- _Page_
···
When graduation came last May, I was living strongly and confidently in my motto, “life is all about what you do for other people.” I was continuing to not just meet one new person everyday, but to engage with them and learn about them. I truly felt as if I had more to offer this community that was fantastic, amazing, and beautiful.
I’ve said before, in a previous blog post, that my primary reason for staying at Virginia Tech for my Masters in Higher Education was one thing: community. And to be honest, it’s not even the Virginia Tech community. It’s the community that I get to see when I walk into Harding Avenue Elementary School every week. It’s the community that I got to see by sitting on the couch of a local family last Sunday talking with them about adopting their future daughter from the Dominican Republic. It’s the community that I got to see at Auburn Middle School in Riner last semester.
It’s the community that I get to FEEL and see when I walk into Kroger to just grab a gallon of milk, but get stopped by two parents who are thanking me for speaking in an assembly at their kid’s school. It’s the other parents who are colleagues at the university who thanked me for my service to their children at another school. It’s the relationship with my little brother that I got to establish through Big Brothers Big Sisters. And it’s the community that I got to see last week in Blacksburg Middle School as I spoke to them in another assembly, about not bullying, understanding the differences of others, and appreciating them all at the same time.
In a perfect world (at least what is my ‘perfect’ this week, because let’s be real – it changes on the daily) I would get to travel the world and speak motivationally about not letting my disability stop me and about Actively Caring. But since you don’t get to make a living off of that (yet), my sights are currently set in providing leadership training and service orientation to students in higher education who don’t yet understand the power of those two ideas.
But even as I position myself to be able to speak in an informed way to others about those ideas, it’s messages like those below that remind me that, even still, I’ve got much to learn about the impact that you can truly make on other people when given the opportunity. It can be a small gesture, or it can be a big gesture but little things like taking the time to say thank you, and genuinely caring about someone’s emotions and feelings are paramount to making others feel included.
Over the past week, I have had numerous Virginia Tech staff, Tech students, community members, and otherwise approach me about the talks at the Blacksburg Middle last week. Needless to say, I am so appreciative that the Actively Caring team chose ME to help continue inspiring these students toward leading their lives in an Actively Caring way.
···
- _Set task a_
Name every elementary or middle school mentioned in the blog post.

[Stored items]
···
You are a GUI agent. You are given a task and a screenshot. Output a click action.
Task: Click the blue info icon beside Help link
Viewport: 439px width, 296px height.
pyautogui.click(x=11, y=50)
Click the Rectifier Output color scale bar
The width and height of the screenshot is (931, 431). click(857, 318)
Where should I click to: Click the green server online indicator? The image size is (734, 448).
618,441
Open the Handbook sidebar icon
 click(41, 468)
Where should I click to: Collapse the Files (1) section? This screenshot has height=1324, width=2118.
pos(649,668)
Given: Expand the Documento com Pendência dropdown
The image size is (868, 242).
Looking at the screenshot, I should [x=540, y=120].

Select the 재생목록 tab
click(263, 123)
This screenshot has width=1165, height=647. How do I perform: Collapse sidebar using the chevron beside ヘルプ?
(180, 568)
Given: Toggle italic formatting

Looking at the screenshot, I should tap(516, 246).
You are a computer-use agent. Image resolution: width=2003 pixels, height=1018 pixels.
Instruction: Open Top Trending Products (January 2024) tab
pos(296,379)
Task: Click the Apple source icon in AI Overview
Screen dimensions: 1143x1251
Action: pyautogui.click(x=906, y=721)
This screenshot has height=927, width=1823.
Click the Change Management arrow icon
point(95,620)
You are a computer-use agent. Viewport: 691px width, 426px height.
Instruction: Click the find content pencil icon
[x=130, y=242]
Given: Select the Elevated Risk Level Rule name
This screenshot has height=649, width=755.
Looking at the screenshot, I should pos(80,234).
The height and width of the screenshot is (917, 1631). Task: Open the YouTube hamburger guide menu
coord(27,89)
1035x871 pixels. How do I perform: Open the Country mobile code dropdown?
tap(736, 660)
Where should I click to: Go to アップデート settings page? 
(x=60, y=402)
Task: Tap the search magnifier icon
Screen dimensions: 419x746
···
- _Set task b_
Give the stored items from their first line through the line containing "pos(649,668)", inclusive, as a JSON list of strings with one string per line and blank lines omitted.

- _Expected output a_
- Harding Avenue Elementary School
- Auburn Middle School
- Blacksburg Middle School

- _Expected output b_
[
  "You are a GUI agent. You are given a task and a screenshot. Output a click action.",
  "Task: Click the blue info icon beside Help link",
  "Viewport: 439px width, 296px height.",
  "pyautogui.click(x=11, y=50)",
  "Click the Rectifier Output color scale bar",
  "The width and height of the screenshot is (931, 431). click(857, 318)",
  "Where should I click to: Click the green server online indicator? The image size is (734, 448).",
  "618,441",
  "Open the Handbook sidebar icon",
  " click(41, 468)",
  "Where should I click to: Collapse the Files (1) section? This screenshot has height=1324, width=2118.",
  "pos(649,668)"
]